- Andrew Bishop,
- Paul Oldershaw
- Senior registrar Cardiac Department, St Thomas's Hospital, London SE1 7EH
- Consultant cardiologist Royal Brompton Hospital, London SW3 6NP
No clear increased risk from oral contraceptives
Premature death in patients with clinical evidence of severe right ventricular strain and no obvious predisposing condition has been recognised for over a century. In 1952 Paul Wood distinguished this syndrome of primary pulmonary hypertension from the pulmonary vascular disease that complicates some congenital heart lesions,1 recognising the very poor prognosis that continues to characterise this rare disorder. Its yearly incidence is between 1/200 000 and 1/1000 000, with the result that progress in understanding its pathology and interrupting its natural course has been slow. The overall mean survival remains under five years despite a variety of new treatments.
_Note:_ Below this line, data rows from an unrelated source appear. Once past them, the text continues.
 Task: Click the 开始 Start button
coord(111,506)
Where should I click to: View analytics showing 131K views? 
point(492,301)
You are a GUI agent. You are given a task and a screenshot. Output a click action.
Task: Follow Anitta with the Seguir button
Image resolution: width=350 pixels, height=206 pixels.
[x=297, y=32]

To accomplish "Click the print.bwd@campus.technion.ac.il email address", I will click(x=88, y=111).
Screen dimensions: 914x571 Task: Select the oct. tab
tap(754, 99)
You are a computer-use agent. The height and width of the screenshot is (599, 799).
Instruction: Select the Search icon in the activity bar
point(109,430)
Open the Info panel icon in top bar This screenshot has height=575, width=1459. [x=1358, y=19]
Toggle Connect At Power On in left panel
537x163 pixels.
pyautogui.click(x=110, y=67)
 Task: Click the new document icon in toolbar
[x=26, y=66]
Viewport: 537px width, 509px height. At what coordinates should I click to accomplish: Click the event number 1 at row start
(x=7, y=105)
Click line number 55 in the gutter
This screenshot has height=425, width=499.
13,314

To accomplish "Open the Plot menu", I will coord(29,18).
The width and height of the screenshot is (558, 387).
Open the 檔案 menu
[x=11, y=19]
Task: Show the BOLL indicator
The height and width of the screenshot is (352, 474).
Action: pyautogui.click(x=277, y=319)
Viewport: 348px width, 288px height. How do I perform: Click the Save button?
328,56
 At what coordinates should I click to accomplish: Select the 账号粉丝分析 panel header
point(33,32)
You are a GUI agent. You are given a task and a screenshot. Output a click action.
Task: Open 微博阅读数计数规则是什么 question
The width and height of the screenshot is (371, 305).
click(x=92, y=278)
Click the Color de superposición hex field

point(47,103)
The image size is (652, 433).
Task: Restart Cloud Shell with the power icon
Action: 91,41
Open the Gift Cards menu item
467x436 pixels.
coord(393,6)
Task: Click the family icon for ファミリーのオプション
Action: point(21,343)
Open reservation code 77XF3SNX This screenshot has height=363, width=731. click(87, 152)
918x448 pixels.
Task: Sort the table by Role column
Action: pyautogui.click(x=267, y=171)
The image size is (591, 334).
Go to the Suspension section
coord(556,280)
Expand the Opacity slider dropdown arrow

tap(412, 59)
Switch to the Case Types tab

As in many systemic arterial diseases, there is increasing evidence that primary pulmonary hypertension is an endothelial disorder. The characteristic vascular obliteration that is observed as the condition progresses is thought to be the end stage of intense vasospasm and thrombosis, in different proportions in the predominantly “thromboembolic” and predominantly “plexogenic” histological types. The distinction between these as pathological or clinical entities is blurred, and it is likely that disruption of the antithrombotic and vasodilator functions of the pulmonary endothelium leads to irreversible structural pulmonary vascular disease. The endothelial products that are discussed most widely in this context are nitric oxide and prostacyclin, both of which are vasodilators …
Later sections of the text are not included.